Die Schreibtische der Zoches stehen in einer unscheinbaren Werkhalle im Münchner Norden, es riecht nach Diesel wie auf einem angejahrten Ägäis-Dampfer. Oben im Besprechungsraum, provisorisch eingerichtet und viel zu groß für die kleine Firma, liegen Unterlagen zur Pfandmünze und ein paar Briefe. Es gibt Öko-Apfelsaft aus der Mehrwegflasche, und Vater Zoche erzählt von seiner ersten großen Münz-Nummer.

Die erste große Münz-Nummer vor 40 Jahren

Es war in einem Herbst in London, vor 40 Jahren, als Zoche erstmals einen Waschsalon sah. Ein Jahr danach exportierte er die Idee nach München, wenig später war er der König der münzbetriebenen Münchner Waschsalons, wusch nach eigenen Angaben in den Siebzigerjahren jedes tausendste Wäschestück in Deutschland. Jedenfalls machte er so viel Geld, dass er seitdem erfinden kann.

Eine Erfindung allein ist aber noch nicht viel wert in einem Streit, in dem es für viele Beteiligte um Millionen Euro geht, in dem Industrie und Handel noch immer hoffen, die ganze Dosenpfand-Chose lasse sich vielleicht noch komplett kippen.

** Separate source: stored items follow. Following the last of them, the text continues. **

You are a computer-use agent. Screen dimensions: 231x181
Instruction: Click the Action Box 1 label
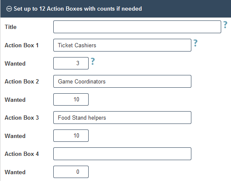pos(22,45)
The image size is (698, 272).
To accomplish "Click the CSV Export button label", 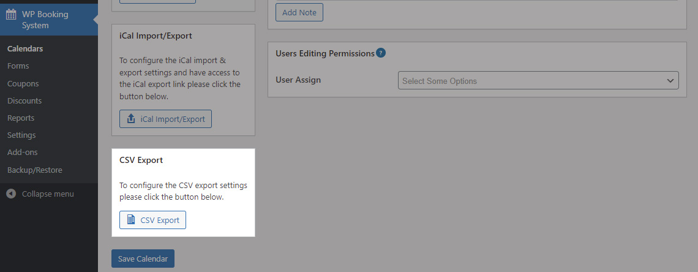I will 160,220.
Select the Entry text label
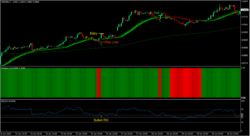 click(94, 34)
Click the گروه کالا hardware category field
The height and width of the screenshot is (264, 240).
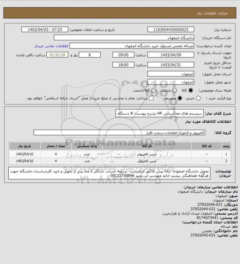tap(119, 132)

Gerade klingelt wieder das Telefon im Besprechungsraum. "Ja", sagt Vater Zoche mit monotoner Stimme in die Muschel, "das System kommt auf jeden Fall. Die Münzen sind in der Prägung."

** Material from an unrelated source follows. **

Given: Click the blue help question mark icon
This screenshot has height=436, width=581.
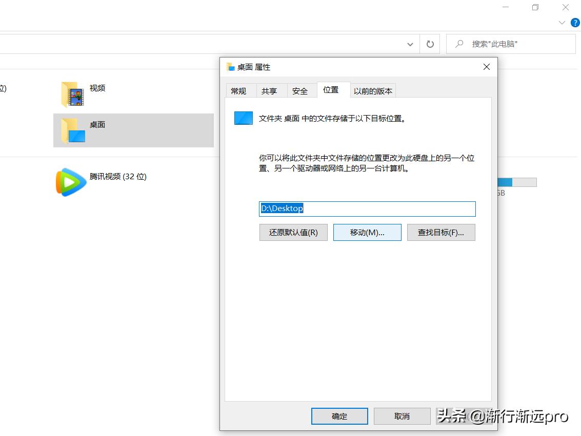Looking at the screenshot, I should [575, 23].
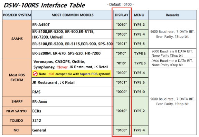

Er läuft nervös durch den Raum, bleibt stehen, sortiert mit einer Hand herumliegende Papiere, läuft weiter. "Was für alle Beteiligten spannend ist", steckt Zoche seinem Gesprächspartner, "sind diese exotisch niedrigen Kosten." Am anderen Ende ist der Mitarbeiter eines Schraubverschlussherstellers.

Bis zum 1. Oktober, so will es der Bundesumweltminister, muss ein bundesweit einheitliches Dosenpfand-System her. Ideen dafür gab es in letzter Zeit zuhauf: Mal sollte jede Dose einzeln einen Scannercode erhalten, mal eine Geheimtinte die zurückgegebenen Dosen entwerten. Populär ist derzeit auch die persönliche Rücknahme durch den Händler - leere Dosen und Flaschen reisen dann in versiegelten Säcken durchs Land und landen bei einer Zählstelle, die dem Händler das Pfandgeld zurückerstattet.

Immer geht es um das eine Problem: Seit es das Zwangspfand gibt, sind Dosen und Einwegflaschen Müll mit einem künstlichen Wert. Werden sie nicht sicher aufbewahrt oder entwertet, können Bösewichte sie aus dem Recycling-Müll herausklauben und wieder und wieder abgeben. Das brächte das ganze Pfandsystem ins Wanken.

Die Pfandmünze könnte dieses Problem lösen - der Handel streicht sie ein, damit ist die Dose wertlos. "Sie sehen sofort: Das ist ein global anwendbares System", sagt Zoche senior mit unbekümmerter Miene. Als könnte gar nichts mehr schief gehen.

Das Patt der Bluffer

Von wegen. Die Zoches stecken nun mitten drin im Ränkespiel ums Dosenpfand, das längst wie ein Poker ist: Jeder will gewinnen und blufft nach Kräften. Die Zoches wähnen sich im Besitz der besten Karten - und ziehen ihr Spiel einfach durch.

Jetzt müssen nur noch Industrie und Handel mitziehen. Das Kartellamt hat bereits grünes Licht signalisiert. Mit der HypoVereinsbank verhandeln sie über die Verwaltung der Pfandmillionen - während bei Eurocoin schon die Münzen aus der Präge klimpern. Das Risiko der gesamten Aktion tragen Zoches. Bald wollen sie einen sechsstelligen Euro-Betrag investiert haben, sagt Michael Zoche. "Sie sehen, wir sind völlig verrückt."

Aber womöglich ist so viel Verrücktheit der einzige Weg, das Bluffer-Patt beim Dosenpfand aufzulösen. Der 1. Oktober rückt näher. Bis dahin könnten 400 Millionen Münzen fertig sein, die dann in einer gigantischen Verteilaktion eilends durch die Lande geschafft werden müssten. Gigantismus? Naivität? Erfinderwahn? Vielleicht.

Vielleicht aber auch nicht. Setzt sich das System durch, wollen Zoches mit Pfand und Verrechnung je Dose oder Flasche 0,268 Cent einnehmen - weit weniger, als andere für ihre Leistungen verlangen würden. Bei elf Milliarden Zwangspfand-Packungen wären das 29,5 Millionen Euro Umsatz im Jahr. Ganz schön viel Geld für eine Idee von der Autobahn.